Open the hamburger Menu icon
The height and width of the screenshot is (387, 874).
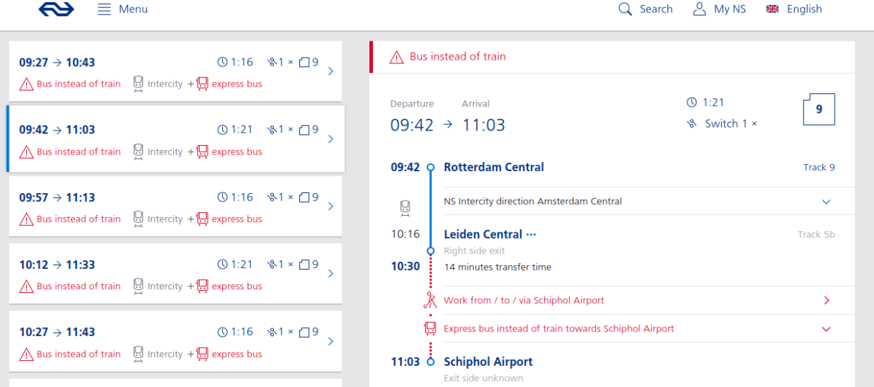pyautogui.click(x=104, y=9)
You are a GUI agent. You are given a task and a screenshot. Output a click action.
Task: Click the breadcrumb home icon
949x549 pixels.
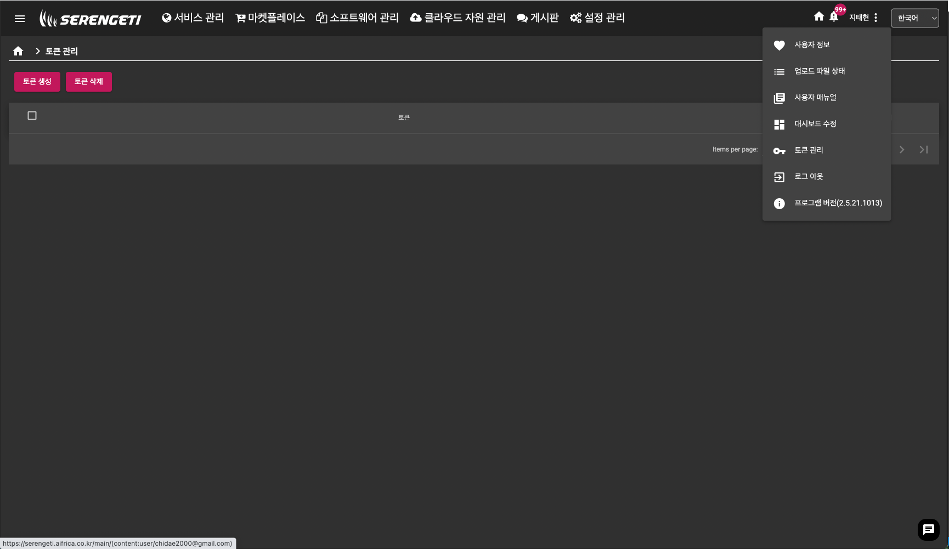(x=18, y=51)
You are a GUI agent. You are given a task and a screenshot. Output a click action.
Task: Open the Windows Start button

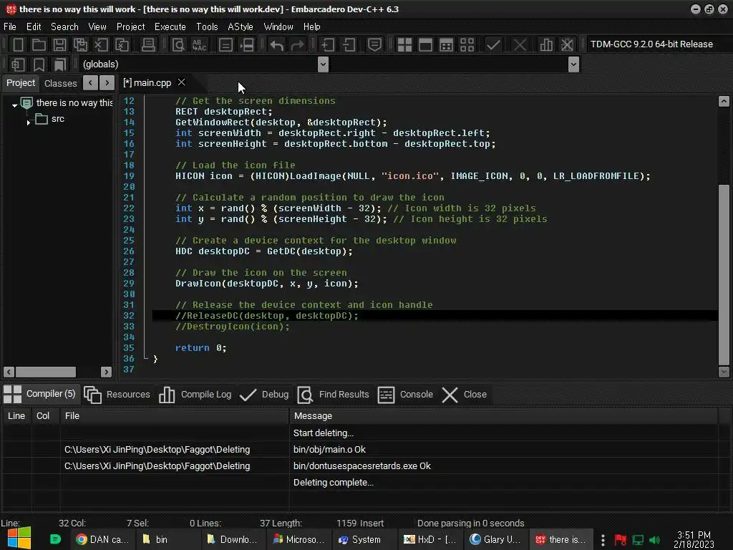[19, 539]
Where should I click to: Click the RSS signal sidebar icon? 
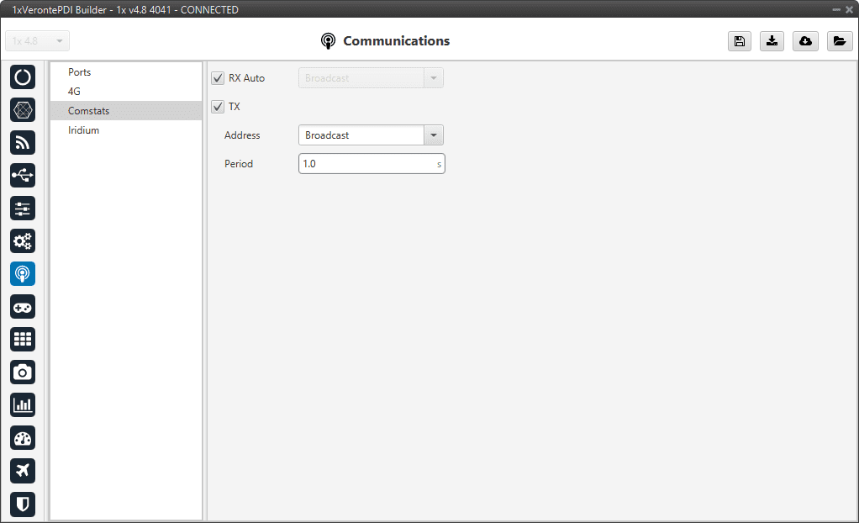tap(23, 142)

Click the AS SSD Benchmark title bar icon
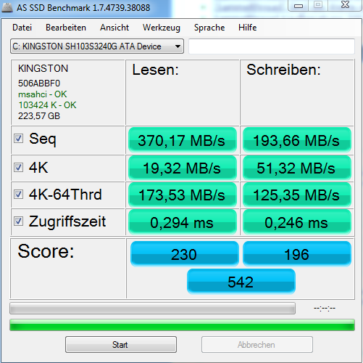pyautogui.click(x=7, y=7)
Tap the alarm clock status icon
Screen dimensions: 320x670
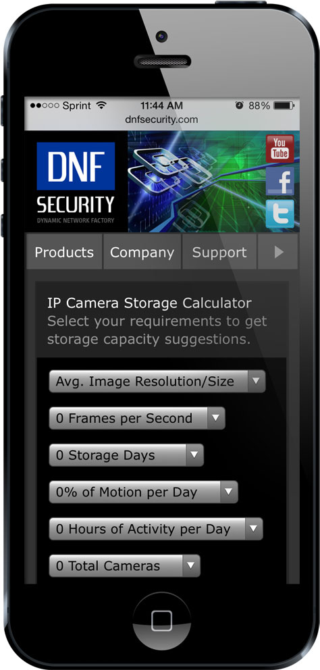point(239,105)
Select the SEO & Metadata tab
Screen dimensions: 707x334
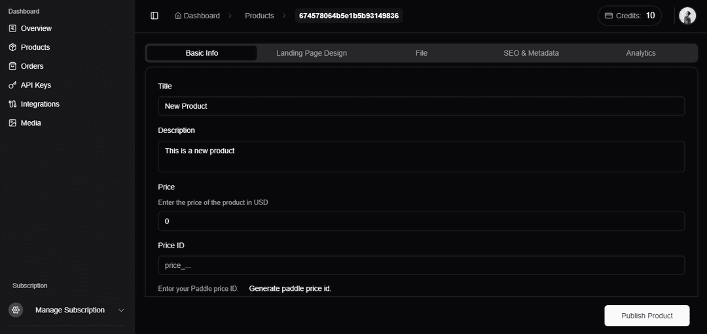(531, 53)
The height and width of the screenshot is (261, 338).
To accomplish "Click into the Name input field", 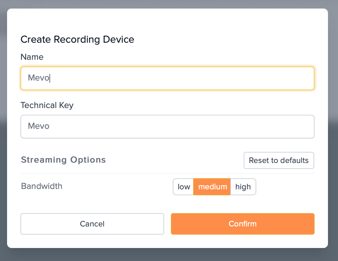I will [x=167, y=78].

_Exercise prompt_
Above are the records; restate exactly the lines from the one containing "Where should I" through the one containing "The height and width of the screenshot is (261, 338).", keeping pictures out.

_Answer area_
Where should I click to: Click the RSS signal sidebar icon? 
tap(23, 142)

Click the AS SSD Benchmark title bar icon
pyautogui.click(x=7, y=7)
Tap the alarm clock status icon
Screen dimensions: 320x670
point(239,105)
Select the SEO & Metadata tab
Screen dimensions: 707x334
(531, 53)
The height and width of the screenshot is (261, 338).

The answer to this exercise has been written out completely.